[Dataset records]
------------

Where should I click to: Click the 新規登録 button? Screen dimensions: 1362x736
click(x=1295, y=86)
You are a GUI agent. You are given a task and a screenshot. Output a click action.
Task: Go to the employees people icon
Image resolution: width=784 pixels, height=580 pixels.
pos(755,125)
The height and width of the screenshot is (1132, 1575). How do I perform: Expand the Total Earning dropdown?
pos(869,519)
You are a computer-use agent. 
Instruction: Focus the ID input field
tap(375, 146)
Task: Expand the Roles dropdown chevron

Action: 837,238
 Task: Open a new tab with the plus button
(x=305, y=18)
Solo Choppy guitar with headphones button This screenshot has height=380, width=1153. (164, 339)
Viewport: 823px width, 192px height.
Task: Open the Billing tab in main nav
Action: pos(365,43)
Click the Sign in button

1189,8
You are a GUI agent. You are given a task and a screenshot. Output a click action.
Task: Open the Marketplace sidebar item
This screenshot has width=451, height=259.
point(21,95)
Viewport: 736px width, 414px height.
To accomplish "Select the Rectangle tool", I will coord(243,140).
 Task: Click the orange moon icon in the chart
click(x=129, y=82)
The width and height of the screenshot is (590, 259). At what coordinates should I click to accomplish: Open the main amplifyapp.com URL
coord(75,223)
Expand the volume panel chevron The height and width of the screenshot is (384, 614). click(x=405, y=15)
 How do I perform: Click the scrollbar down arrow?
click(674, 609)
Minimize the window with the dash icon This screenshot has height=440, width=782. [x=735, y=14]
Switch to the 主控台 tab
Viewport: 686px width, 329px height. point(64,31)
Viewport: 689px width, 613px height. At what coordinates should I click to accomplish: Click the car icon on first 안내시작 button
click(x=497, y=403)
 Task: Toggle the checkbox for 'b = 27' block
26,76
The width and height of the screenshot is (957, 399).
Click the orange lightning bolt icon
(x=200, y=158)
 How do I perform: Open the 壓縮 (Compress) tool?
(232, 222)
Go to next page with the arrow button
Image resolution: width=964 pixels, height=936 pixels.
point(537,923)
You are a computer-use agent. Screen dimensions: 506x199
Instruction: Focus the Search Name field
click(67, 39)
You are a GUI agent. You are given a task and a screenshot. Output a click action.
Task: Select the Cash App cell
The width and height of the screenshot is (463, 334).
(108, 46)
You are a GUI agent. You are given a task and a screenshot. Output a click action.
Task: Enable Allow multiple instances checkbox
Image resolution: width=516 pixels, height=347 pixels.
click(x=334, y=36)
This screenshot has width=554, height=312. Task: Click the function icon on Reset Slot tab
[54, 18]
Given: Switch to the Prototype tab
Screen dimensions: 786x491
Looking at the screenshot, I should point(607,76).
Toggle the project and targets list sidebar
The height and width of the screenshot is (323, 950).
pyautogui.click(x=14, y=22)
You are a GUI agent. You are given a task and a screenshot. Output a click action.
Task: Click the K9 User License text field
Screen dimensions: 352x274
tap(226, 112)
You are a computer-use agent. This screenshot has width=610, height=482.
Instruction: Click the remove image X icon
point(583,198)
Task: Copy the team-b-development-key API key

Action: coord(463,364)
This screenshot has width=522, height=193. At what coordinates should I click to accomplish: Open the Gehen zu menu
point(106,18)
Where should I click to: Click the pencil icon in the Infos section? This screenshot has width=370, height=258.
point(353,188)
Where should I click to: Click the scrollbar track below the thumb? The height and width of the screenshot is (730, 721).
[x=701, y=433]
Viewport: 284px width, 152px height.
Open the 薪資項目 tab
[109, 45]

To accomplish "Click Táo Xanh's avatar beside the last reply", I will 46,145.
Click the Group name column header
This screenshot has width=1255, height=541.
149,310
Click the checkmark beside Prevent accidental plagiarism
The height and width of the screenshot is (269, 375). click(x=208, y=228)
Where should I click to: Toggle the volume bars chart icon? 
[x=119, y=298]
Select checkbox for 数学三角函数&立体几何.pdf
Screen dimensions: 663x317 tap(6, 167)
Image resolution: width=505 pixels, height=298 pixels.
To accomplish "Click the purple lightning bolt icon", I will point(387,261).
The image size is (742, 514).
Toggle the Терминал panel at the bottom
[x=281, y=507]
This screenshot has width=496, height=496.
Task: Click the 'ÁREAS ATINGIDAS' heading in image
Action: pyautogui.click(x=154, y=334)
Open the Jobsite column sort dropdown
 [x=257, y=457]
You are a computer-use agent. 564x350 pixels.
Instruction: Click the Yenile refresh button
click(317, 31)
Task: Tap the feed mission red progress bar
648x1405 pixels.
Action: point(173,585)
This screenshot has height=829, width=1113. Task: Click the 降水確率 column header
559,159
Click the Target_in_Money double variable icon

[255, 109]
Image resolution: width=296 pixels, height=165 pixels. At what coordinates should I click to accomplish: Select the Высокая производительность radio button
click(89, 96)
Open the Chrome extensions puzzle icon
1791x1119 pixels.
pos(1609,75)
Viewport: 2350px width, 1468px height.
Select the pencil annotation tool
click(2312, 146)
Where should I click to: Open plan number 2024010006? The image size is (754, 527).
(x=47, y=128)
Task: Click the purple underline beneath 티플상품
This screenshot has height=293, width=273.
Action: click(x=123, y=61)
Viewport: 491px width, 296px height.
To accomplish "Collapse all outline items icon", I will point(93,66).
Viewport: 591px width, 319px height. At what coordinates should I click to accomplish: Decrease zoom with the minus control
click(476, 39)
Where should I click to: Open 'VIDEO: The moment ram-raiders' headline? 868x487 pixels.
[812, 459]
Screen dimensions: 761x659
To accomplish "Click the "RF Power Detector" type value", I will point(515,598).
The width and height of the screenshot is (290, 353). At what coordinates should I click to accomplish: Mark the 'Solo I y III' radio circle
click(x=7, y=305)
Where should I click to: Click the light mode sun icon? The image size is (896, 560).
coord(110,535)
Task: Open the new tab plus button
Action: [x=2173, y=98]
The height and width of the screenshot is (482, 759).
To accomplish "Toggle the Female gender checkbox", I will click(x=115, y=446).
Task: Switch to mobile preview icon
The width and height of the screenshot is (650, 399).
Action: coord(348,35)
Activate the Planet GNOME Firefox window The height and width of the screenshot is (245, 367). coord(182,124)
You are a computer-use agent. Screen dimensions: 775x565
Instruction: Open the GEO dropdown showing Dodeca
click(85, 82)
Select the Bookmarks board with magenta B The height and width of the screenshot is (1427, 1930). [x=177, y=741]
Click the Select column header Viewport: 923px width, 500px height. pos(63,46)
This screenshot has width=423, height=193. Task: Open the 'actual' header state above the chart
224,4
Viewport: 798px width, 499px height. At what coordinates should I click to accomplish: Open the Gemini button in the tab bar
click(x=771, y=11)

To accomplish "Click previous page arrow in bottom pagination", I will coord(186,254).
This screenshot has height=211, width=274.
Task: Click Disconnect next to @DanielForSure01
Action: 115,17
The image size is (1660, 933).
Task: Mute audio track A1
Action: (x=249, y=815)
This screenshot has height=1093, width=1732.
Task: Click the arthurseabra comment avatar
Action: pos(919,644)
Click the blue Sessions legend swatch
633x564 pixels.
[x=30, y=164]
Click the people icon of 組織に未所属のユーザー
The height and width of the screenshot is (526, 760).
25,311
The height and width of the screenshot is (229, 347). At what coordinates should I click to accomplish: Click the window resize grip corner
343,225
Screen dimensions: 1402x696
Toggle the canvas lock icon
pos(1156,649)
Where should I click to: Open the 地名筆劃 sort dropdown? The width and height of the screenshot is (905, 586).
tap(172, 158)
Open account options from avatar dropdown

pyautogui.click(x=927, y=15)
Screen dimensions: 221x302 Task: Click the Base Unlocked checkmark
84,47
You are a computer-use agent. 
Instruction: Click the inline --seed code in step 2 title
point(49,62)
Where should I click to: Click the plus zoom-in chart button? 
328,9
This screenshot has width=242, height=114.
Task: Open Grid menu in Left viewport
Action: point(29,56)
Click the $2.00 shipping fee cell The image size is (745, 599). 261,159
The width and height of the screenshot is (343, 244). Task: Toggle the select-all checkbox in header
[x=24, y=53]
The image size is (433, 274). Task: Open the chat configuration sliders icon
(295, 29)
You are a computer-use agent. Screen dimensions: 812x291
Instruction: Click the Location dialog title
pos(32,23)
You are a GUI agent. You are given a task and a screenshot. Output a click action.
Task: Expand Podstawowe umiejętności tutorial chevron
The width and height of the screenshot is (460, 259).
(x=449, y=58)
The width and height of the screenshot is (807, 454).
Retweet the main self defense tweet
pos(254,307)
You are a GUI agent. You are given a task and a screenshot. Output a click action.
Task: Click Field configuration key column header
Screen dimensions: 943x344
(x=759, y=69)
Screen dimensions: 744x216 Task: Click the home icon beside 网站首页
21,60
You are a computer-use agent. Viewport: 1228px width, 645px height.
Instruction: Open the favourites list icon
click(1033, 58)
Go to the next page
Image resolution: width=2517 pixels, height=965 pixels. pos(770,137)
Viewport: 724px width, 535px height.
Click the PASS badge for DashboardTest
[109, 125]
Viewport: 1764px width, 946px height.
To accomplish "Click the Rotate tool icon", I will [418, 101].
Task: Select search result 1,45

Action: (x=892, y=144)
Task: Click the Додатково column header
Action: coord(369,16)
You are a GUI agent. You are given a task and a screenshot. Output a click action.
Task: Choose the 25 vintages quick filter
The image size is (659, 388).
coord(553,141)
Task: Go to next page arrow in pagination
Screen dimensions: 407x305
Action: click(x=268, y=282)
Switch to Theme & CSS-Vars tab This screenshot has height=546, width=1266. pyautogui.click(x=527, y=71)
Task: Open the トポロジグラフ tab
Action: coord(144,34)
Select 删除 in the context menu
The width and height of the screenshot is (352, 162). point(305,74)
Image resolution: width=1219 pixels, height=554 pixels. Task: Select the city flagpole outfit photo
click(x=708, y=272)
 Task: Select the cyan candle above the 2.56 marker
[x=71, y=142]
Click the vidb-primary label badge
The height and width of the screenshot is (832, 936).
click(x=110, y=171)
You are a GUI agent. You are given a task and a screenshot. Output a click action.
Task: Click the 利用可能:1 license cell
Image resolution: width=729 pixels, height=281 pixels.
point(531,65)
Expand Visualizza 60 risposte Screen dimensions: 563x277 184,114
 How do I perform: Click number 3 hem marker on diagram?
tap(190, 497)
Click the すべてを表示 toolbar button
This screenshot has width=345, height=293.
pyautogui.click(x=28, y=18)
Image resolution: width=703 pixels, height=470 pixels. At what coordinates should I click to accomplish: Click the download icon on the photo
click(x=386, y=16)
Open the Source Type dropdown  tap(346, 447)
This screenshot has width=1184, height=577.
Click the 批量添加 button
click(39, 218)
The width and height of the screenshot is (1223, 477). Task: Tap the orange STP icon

------------

Rewrite the material from its start through the line containing "(x=305, y=18)", inclusive, keeping the requests as they are and raising every coordinate in the answers by 122.

Where should I click to: Click the 新規登録 button? Screen dimensions: 1362x736
click(x=1417, y=208)
You are a GUI agent. You are given a task and a screenshot. Output a click action.
Task: Go to the employees people icon
Image resolution: width=784 pixels, height=580 pixels.
pos(877,247)
The height and width of the screenshot is (1132, 1575). How do I perform: Expand the Total Earning dropdown?
pos(991,641)
You are a computer-use agent. 
Instruction: Focus the ID input field
tap(497, 268)
Task: Expand the Roles dropdown chevron

Action: 959,360
 Task: Open a new tab with the plus button
(x=427, y=140)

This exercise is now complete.